It happened again. I was in a public space, needing a few questions answered, and assumed the person I asked for help worked there, when it turned out she didn’t. I end up doing this to people all the time. People end up doing it to me all the time (I believe this is called karma). Making too much eye contact, while having Midwestern manners and wearing shirts with crisp collars, can be all it takes, from the hallowed hallways of Graceland to the produce sections of grocery stores, where I’ve skillfully directed those looking for bags of onions away from the aisles where onions are sold individually.
The difference between me and some of the others is that I don’t get too sensitive or defensive about getting mistaken for an employee because I don’t think it’s necessarily a bad place to end up.
At one boring conference downtown, I spent so much time idling around the kitchenette (where the coffee, tea, and continental breakfast items were spread out) by myself, attendees eventually assumed I ran the room, coming up to me, asking, “Can you give me more milk?” or “Has this fruit been sitting out for long?” or “Why is it taking so long to replenish the pastries?”
“Oh, I don’t work here,” I said, in the beginning, my mouth half full with a muffin, but I later couldn’t bear to miss a beat.

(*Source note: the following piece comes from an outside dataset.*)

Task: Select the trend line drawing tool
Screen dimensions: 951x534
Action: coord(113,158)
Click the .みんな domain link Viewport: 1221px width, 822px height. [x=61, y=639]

After almost an hour in there, I had gotten a real feel for the place, knowing how and where everything went. Or should have gone.
“That’s quite a bit of dairy in 5 minutes, pal. Take it back, take it black, it’s better for you. You’ll have some cheese with the lunch that’s coming out.”
“Don’t touch that.”
“Shouldn’t you get back into the audience, all ears to the panelists?”
“Come on over here fella, I gotta bunch of red grapes that will change your morning.”
Wow, is it an honor to be considered an approachable expert about certain subject matters.